• Data:
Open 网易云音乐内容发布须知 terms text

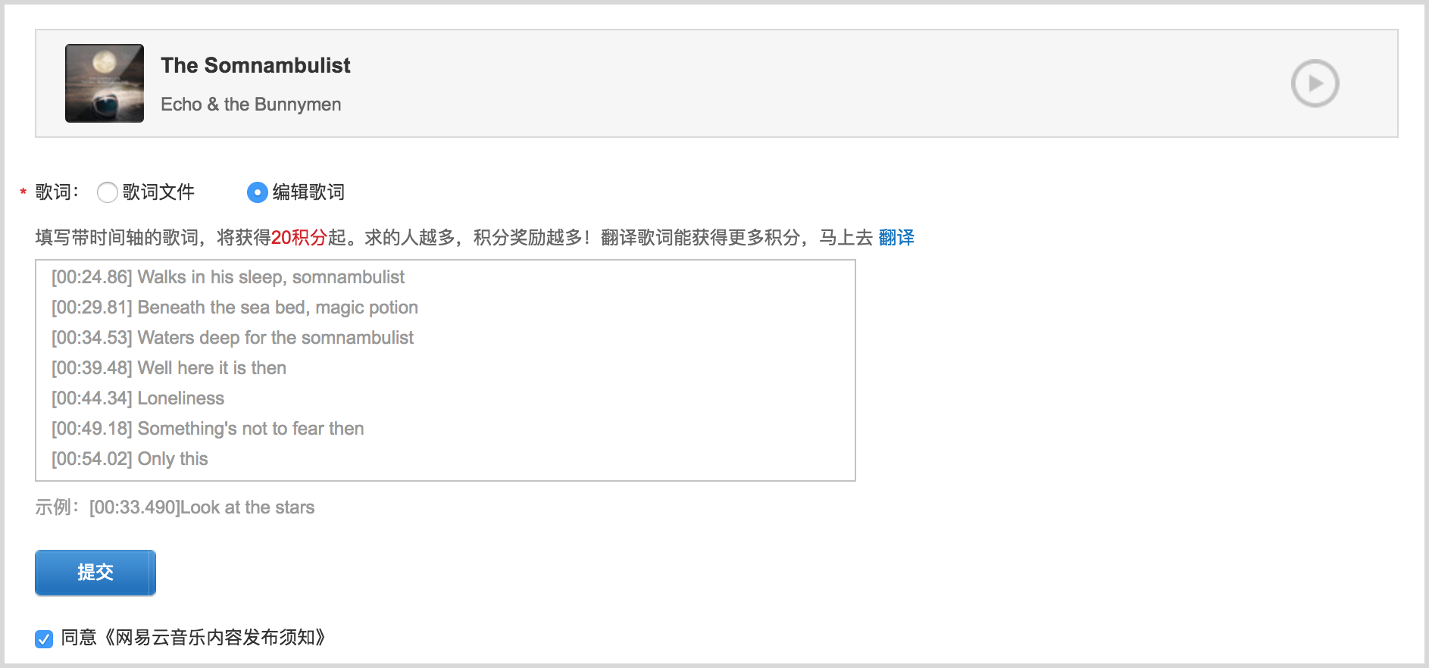coord(215,638)
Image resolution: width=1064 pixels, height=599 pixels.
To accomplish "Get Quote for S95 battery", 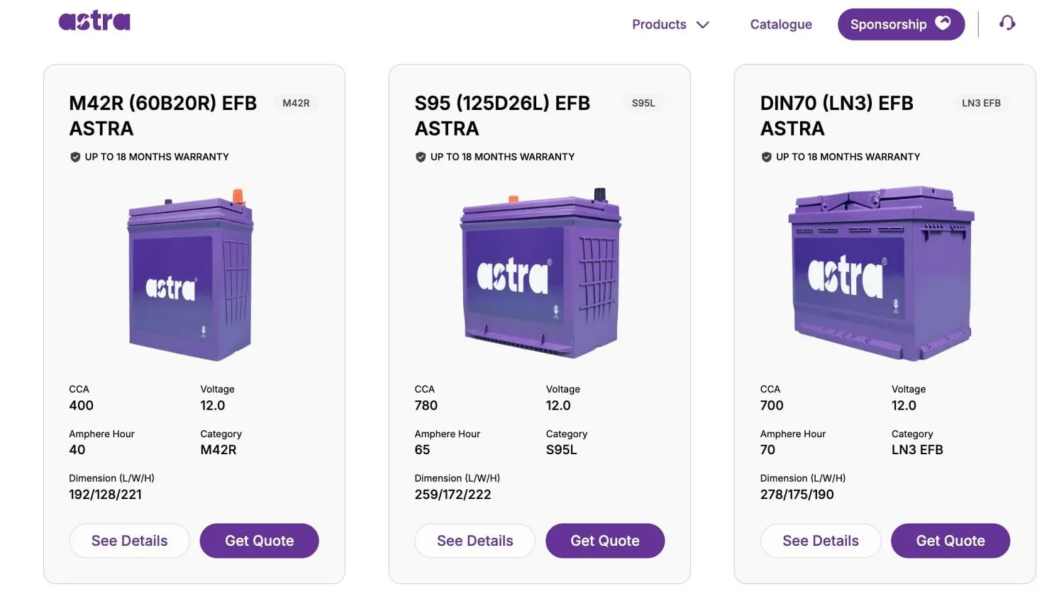I will point(605,541).
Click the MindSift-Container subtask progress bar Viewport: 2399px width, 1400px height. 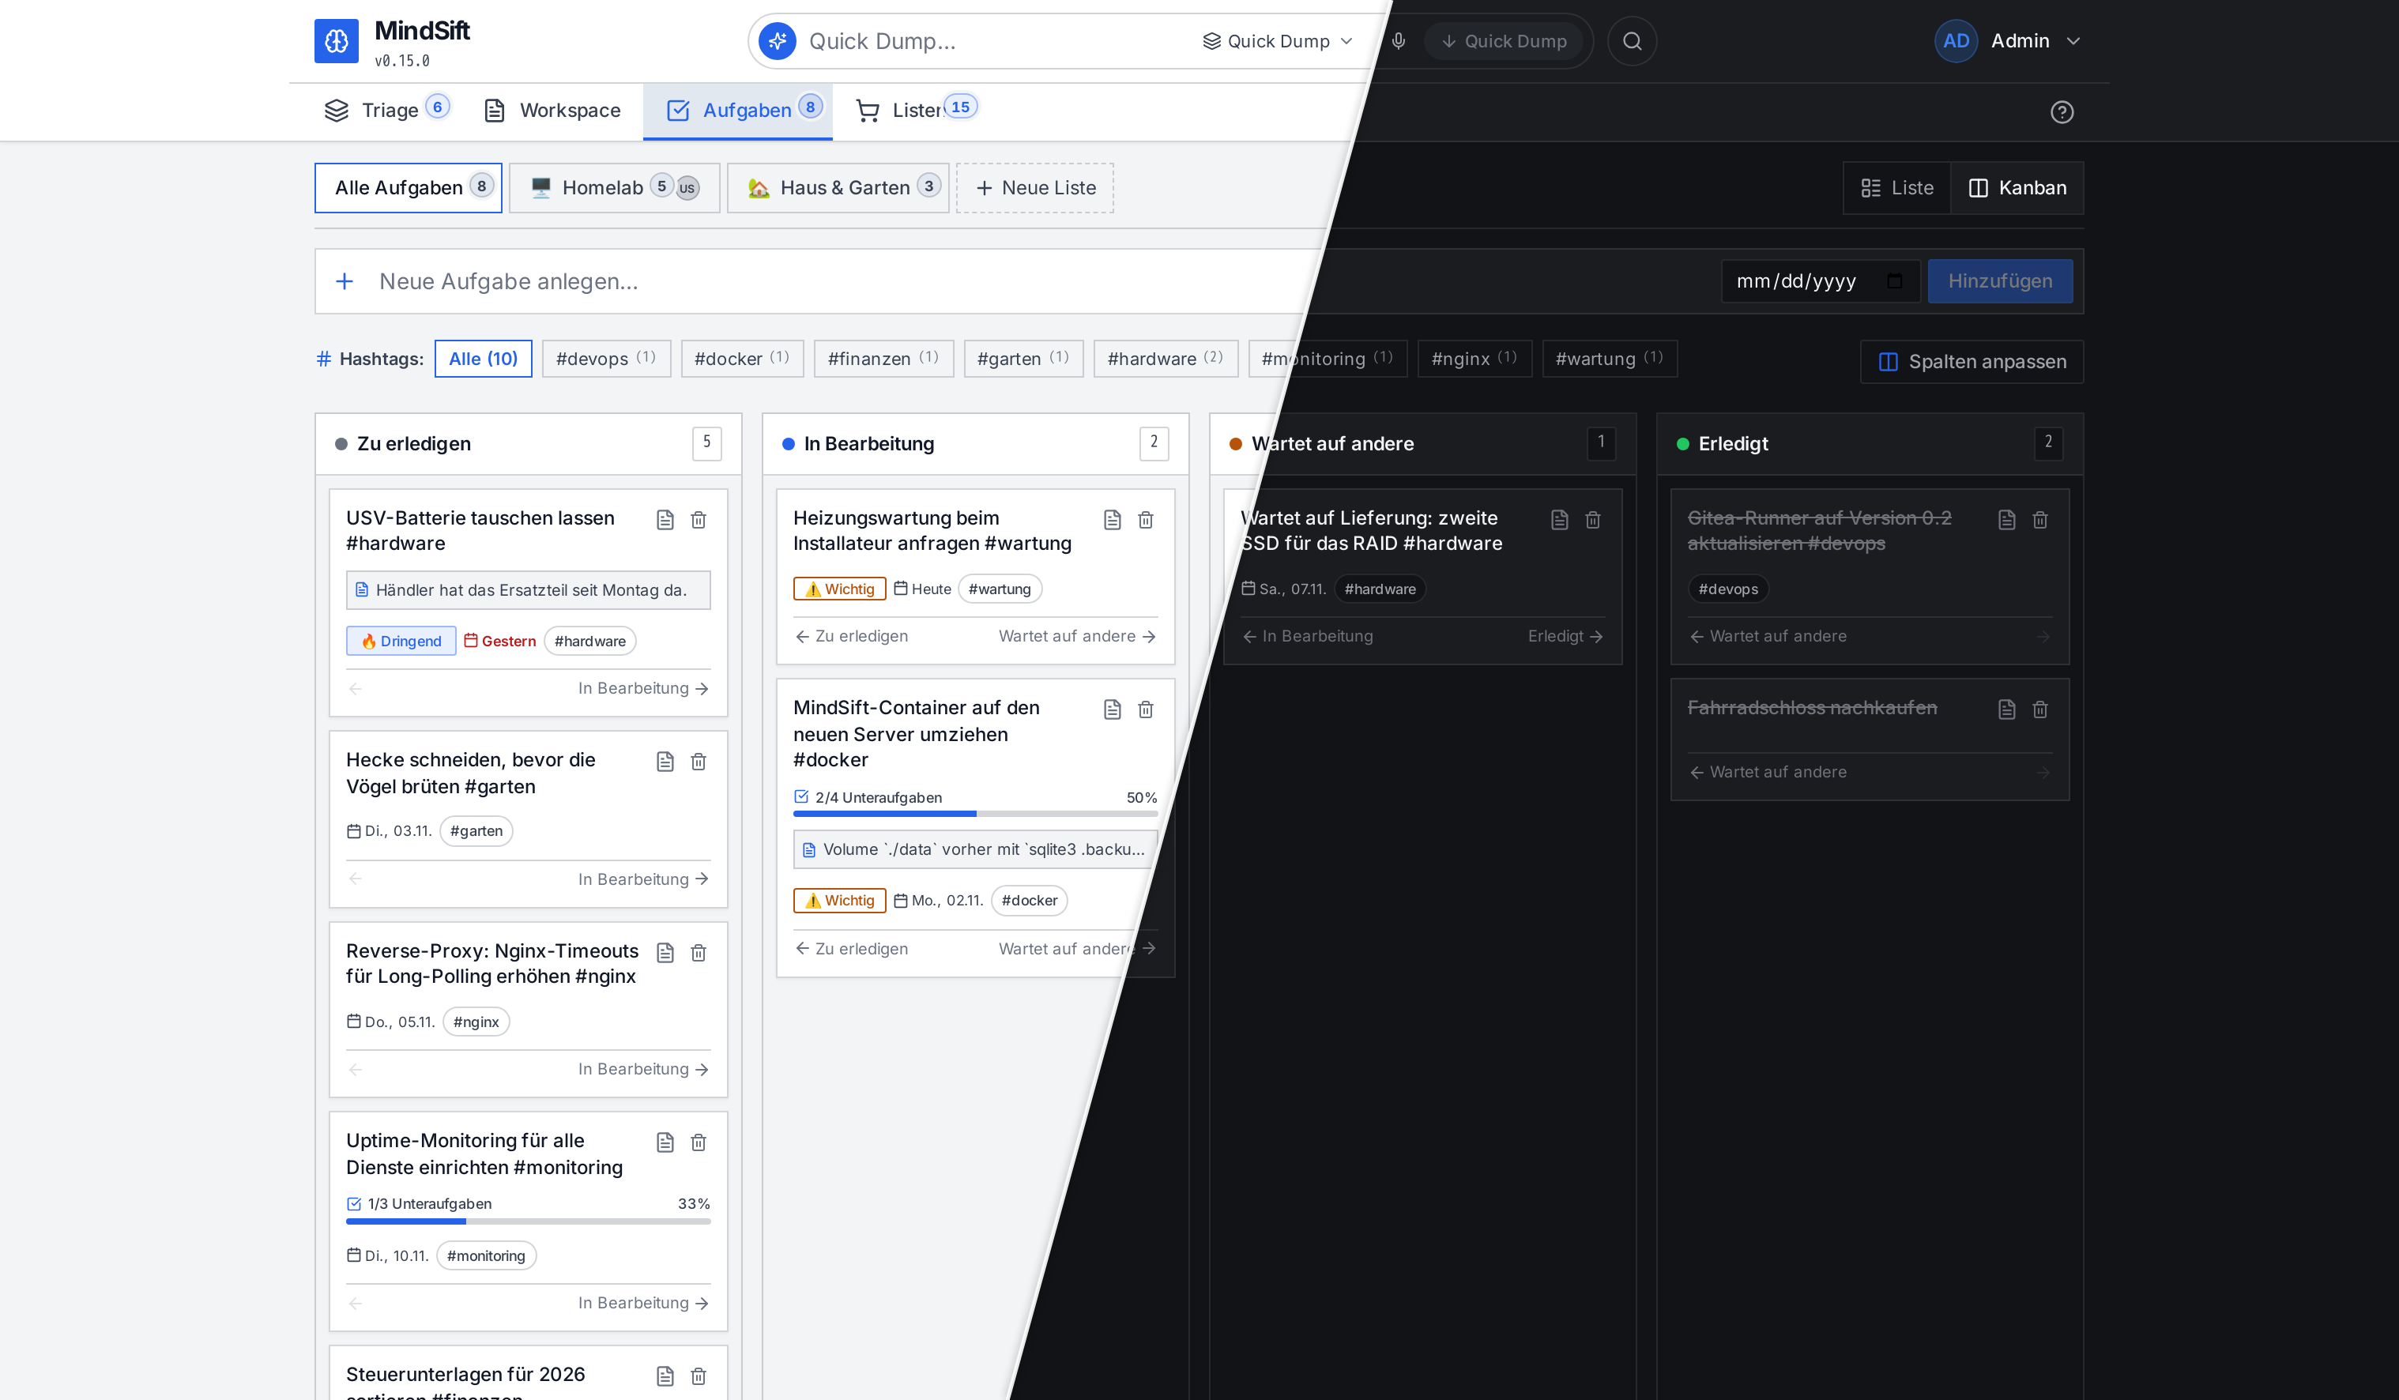point(975,814)
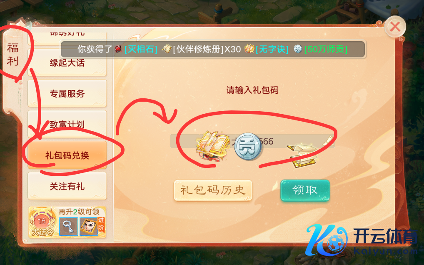Click the character portrait 进阶 reward icon
The height and width of the screenshot is (265, 424).
tap(92, 226)
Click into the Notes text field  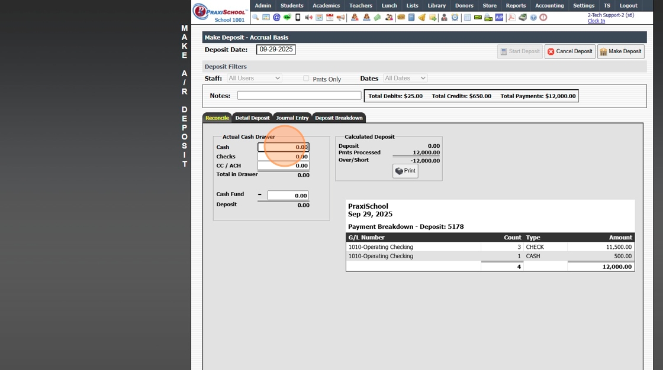coord(299,96)
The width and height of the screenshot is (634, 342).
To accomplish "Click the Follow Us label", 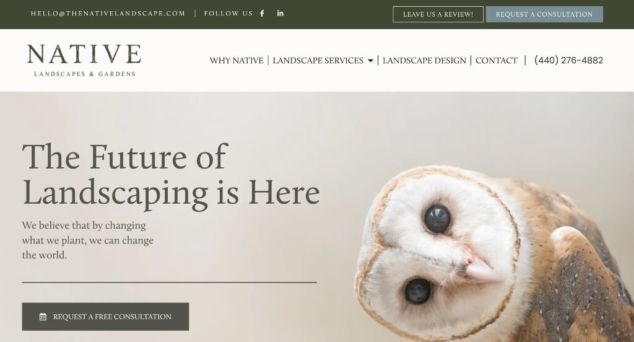I will pos(228,14).
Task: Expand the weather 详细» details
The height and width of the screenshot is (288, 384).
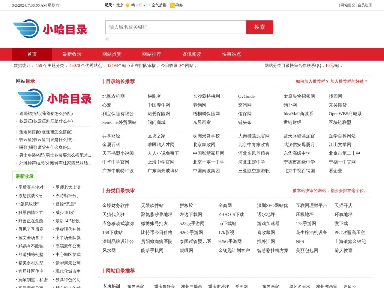Action: pos(179,5)
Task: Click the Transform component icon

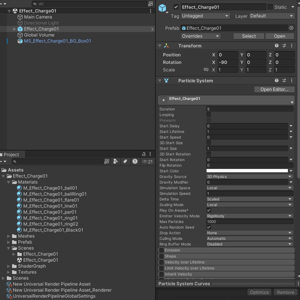Action: [x=167, y=46]
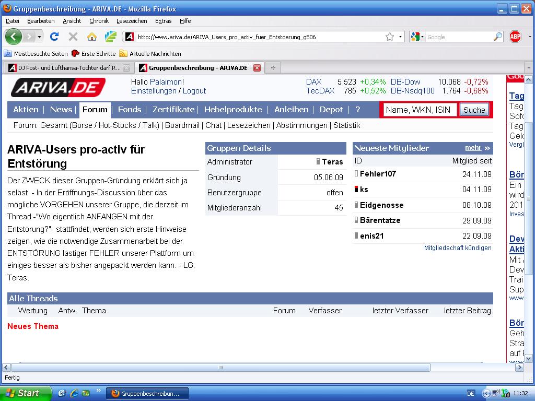Open the URL history dropdown arrow
Screen dimensions: 535x401
click(401, 37)
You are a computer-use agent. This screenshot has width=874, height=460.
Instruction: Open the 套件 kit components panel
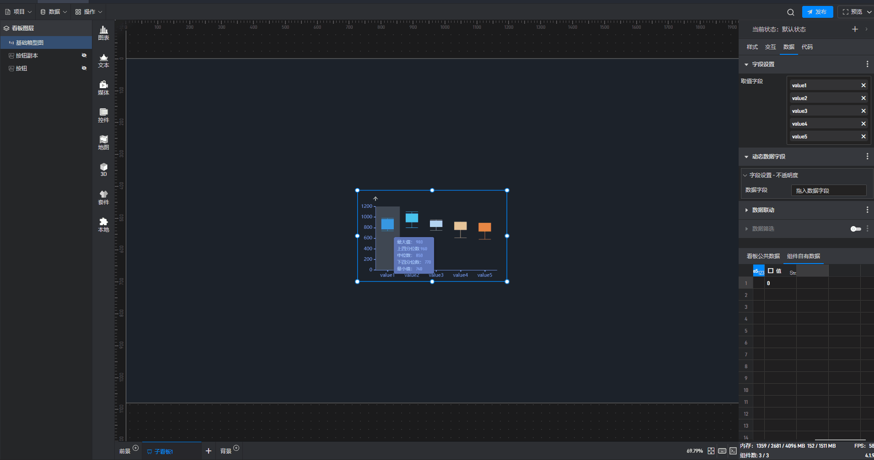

• How to complete this task: Everything from the line containing "Task: Click the Transform component icon" through the final line of the material must be set down exactly, except the pictures.

• Reply:
Task: Click the Transform component icon

Action: [x=167, y=46]
Open the URL history dropdown arrow
Screen dimensions: 535x401
click(401, 37)
You are a computer-use agent. This screenshot has width=874, height=460.
Instruction: Open the 套件 kit components panel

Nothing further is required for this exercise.